Bilan prévisionnel: comment le construire facilement?

La rédaction de votre business plan touche à sa fin, la partie financière est bientôt terminée. Après avoir rédigé le compte de résultat, les soldes intermédiaires de gestion, le plan de financement et les flux de trésoreries, il faut s’atteler à la construction du bilan prévisionnel. Mais quelle est son utilité, et surtout, comment le modéliser ?

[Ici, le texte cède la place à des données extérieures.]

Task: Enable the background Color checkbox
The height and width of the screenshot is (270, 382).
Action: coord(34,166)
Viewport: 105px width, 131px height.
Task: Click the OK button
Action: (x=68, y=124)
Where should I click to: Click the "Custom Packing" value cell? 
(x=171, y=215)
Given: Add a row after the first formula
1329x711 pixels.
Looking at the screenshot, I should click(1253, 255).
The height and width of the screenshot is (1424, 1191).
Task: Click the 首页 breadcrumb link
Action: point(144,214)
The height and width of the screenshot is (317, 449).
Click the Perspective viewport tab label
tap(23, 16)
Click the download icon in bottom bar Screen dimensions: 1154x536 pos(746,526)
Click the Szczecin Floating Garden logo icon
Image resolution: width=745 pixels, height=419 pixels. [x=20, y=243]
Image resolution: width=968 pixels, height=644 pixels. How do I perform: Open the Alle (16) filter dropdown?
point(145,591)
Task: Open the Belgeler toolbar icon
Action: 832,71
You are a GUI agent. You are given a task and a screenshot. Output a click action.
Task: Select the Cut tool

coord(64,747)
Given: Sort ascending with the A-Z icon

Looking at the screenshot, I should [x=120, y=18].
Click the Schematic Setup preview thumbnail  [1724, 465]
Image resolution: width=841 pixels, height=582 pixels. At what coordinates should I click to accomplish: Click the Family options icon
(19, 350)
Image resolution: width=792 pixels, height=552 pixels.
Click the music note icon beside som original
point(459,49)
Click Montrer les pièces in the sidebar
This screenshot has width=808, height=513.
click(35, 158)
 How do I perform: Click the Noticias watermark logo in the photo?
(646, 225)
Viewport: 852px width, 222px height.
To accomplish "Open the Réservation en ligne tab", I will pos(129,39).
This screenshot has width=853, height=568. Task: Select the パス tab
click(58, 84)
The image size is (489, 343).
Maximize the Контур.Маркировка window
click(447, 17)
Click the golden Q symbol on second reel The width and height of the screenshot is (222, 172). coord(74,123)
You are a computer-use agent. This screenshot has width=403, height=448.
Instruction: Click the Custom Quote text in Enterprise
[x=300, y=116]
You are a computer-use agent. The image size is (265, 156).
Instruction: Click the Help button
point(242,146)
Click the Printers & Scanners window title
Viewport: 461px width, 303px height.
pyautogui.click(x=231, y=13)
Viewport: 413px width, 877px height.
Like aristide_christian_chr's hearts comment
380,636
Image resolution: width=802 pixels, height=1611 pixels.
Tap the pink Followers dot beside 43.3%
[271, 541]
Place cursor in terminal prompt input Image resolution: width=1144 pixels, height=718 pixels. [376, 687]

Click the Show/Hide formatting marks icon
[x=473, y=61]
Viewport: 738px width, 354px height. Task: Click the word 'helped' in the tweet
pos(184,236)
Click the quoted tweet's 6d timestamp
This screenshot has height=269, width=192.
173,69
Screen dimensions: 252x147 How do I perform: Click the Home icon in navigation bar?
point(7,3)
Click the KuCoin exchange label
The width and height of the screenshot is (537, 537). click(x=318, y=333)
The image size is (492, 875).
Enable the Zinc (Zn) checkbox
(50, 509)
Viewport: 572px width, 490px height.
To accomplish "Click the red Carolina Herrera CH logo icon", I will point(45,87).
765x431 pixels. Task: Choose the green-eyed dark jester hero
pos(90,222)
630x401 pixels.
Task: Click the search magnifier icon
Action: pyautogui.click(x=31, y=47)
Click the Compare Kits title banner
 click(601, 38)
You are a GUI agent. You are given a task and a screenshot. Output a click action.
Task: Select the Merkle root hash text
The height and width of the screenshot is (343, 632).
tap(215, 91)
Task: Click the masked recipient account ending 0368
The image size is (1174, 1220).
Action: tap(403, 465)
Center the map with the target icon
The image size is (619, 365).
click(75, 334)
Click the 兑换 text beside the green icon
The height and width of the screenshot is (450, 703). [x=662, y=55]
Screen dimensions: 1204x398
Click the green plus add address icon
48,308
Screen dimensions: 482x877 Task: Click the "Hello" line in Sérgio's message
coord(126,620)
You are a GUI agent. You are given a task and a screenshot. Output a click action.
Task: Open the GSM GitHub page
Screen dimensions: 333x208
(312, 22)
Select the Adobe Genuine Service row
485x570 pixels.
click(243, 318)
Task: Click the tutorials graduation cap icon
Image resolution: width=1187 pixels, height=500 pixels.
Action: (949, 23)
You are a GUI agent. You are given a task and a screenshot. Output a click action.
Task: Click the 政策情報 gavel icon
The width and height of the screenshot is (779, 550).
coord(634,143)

Bilan prévisionnel pour business plan

1) Le bilan prévisionnel : Un outil comptable et financier

Le bilan prévisionnel est une composante de la partie financière du business plan. La finalité de ce document comptable sera de représenter la situation patrimoniale de l’entreprise à un moment donné, un instant « t » appelé date de clôture de l’exercice comptable. Il permet de vérifier l’équilibre financier de votre projet et d’observer l’évolution de vos chiffres au fil des années. Le bilan donne une vision de la création de valeur de l’entreprise face à ses « financements» au sens large du terme (dettes, investissements, etc). Plus synthétique que les autres types de bilan (bilan comptable ou financier), le bilan prévisionnel permet une lecture rapide et facile des chiffres clés de votre entreprise. Nous pouvons distinguer deux parties distinctes dans ce tableau :

A) Ce que l’entreprise possède (On parle d’emploi, ou « d’actif ») :

Dans cette partie, nous pourrons discerner les éléments dits « identifiables », qui ont une valeur positive pour notre entreprise. Ce sont des biens qui appartiennent à l’entreprise, mais qui ne seront pas consommés directement lors de leur usage (Nous pouvons nous servir d’une voiture plusieurs fois avant de l’emmener à la casse). Nous pourrons trouver divers types de « biens », tels que les immobilisations corporelles, incorporelles ou financières, les créances clients, stocks,

Dans un bilan, les emplois sont habituellement classés par ordre croissant de liquidité : Plus le bien se situe dans la partie inférieure du tableau, plus il est mobilisable en trésorerie (possibilité de le vendre rapidement par exemple) : Les immobilisations se trouveront donc en haut de notre bilan tandis que la trésorerie (caisse, compte courant) se trouvera dans la partie basse.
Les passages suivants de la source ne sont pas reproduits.